3 Ways Strength Training Improves Your SkillsFeb 25, 2021
Today’s post is by Team Member Katie Groven. Katie is an ACSM certified personal trainer, holistic health coach and the creator of dancer-fitness.com.
Every dancer wants to execute their skills with ease, and they want to master it on the first try. So, we prep and stand in relevé, jeté and kick across the floor, sit in our splits and yet, some skills are still out of reach.
Technique training can only bring your body so far and without the strength to hold a relevé or hit your full split in the air, you may have a hard time reaching your skill potential. Incorporating strength training into your regular practice schedule is going to not only improve your skills, but give you a secret blue print to your body that’s going to set you apart from everyone else.

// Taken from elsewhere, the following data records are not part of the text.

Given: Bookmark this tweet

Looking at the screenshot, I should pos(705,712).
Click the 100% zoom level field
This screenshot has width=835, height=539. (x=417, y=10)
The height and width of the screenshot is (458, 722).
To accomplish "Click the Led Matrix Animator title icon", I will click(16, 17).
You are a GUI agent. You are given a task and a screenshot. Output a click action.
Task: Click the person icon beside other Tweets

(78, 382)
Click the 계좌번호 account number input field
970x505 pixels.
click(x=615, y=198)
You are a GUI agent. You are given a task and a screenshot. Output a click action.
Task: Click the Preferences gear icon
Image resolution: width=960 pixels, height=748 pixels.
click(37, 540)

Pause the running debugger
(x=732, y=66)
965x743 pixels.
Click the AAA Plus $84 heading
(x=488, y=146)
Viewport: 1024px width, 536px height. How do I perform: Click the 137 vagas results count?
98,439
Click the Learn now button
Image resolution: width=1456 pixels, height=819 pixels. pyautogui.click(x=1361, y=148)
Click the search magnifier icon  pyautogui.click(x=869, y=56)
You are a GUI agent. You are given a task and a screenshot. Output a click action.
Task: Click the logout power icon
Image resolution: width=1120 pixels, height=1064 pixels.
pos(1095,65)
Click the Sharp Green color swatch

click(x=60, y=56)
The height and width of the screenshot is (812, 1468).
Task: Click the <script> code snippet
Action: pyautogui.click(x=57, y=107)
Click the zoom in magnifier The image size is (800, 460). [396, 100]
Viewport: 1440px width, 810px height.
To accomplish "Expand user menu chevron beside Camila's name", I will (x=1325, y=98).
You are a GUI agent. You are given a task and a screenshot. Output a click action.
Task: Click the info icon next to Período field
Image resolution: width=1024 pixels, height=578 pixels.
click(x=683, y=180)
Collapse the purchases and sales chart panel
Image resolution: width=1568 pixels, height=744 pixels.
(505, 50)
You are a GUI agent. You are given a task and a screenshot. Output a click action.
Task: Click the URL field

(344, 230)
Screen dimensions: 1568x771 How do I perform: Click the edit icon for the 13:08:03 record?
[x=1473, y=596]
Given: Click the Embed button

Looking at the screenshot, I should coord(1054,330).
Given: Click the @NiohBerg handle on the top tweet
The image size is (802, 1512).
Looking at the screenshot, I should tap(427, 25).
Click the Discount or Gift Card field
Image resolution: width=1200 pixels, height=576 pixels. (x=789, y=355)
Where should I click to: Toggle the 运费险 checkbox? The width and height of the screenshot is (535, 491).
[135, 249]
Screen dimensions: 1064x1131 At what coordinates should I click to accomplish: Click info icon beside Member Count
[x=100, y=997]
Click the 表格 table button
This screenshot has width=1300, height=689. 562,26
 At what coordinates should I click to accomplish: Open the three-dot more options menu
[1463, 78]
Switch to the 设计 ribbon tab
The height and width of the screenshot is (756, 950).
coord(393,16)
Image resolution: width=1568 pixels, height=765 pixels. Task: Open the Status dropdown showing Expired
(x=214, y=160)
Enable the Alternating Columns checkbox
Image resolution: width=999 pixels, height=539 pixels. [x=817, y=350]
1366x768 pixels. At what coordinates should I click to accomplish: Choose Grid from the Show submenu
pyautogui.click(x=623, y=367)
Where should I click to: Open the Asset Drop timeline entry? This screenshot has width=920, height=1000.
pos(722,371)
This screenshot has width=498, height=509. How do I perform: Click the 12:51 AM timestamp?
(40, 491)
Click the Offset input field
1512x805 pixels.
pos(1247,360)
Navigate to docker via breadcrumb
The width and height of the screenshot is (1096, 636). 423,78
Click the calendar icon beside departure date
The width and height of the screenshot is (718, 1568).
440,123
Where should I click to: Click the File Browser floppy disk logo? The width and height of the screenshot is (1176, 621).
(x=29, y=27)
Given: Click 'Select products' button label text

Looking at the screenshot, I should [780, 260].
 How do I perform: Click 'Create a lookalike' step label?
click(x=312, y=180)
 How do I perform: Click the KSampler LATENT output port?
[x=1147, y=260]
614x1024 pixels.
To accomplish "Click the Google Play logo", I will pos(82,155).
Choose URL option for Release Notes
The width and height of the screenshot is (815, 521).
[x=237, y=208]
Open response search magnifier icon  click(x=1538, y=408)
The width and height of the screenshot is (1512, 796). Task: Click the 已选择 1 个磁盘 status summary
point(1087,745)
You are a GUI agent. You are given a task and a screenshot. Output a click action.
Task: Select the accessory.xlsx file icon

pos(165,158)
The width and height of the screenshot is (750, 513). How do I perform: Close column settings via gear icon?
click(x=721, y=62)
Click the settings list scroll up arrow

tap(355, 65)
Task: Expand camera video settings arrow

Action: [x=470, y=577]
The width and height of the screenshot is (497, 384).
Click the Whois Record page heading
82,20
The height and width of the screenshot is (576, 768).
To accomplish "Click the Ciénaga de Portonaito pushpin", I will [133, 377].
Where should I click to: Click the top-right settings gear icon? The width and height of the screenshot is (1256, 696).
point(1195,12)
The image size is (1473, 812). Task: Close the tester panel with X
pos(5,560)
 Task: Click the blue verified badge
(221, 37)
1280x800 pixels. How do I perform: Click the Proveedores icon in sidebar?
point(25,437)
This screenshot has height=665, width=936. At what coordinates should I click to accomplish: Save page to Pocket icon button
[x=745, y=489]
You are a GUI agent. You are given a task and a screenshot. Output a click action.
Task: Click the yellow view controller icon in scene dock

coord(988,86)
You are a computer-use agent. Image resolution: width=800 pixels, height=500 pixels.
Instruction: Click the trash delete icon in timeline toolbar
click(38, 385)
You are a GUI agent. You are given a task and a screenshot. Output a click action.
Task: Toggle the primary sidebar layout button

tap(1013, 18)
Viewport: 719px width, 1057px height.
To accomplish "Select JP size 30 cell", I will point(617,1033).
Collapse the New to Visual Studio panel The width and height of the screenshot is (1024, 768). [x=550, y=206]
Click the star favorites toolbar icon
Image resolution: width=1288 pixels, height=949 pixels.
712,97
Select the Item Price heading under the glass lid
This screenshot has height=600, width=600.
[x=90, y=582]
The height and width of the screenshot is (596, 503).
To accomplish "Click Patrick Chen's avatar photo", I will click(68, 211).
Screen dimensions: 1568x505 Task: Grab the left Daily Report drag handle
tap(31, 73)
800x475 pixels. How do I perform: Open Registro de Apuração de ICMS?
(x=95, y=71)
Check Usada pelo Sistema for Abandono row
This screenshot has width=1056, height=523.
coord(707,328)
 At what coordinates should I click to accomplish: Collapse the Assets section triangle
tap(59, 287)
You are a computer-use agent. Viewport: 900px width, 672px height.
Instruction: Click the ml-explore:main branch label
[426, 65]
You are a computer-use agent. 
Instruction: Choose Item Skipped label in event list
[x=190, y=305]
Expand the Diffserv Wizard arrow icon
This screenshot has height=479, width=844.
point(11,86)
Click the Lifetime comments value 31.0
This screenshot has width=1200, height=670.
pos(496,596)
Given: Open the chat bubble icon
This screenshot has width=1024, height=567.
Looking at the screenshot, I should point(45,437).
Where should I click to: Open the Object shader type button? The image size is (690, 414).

Here are three ways strength training improves your skills.
1. Increase Power
Your glute muscles (butt muscles) are the most powerful muscle in your body and yet- they rarely get to shine! Our quadriceps (front leg muscles) are so big that they usually take over during skills. When we train our butt muscles to engage and fire when we want them to, you’ll fly off the floor and keep vulnerable joints like the hips and ankles safe on take-off and landing.
Warm up with 20 One Leg hip Bridges three times.
2. Placement and Control
Have you ever been told you have “noodle arms”? or told to dancer sharper and stronger? Most of the time, dancers struggle to hold themselves with control, which makes it hard to dance with precision because you lack strength in your core and upper back. Also, your skills can’t “pop” or you may struggle with turn timing if you lack placement and control.
Why is that? Well, have you ever seen a door on a broken hinge? Every time you want to open and shut it, you have to lift it or lower it into position first. That takes time and wastes energy.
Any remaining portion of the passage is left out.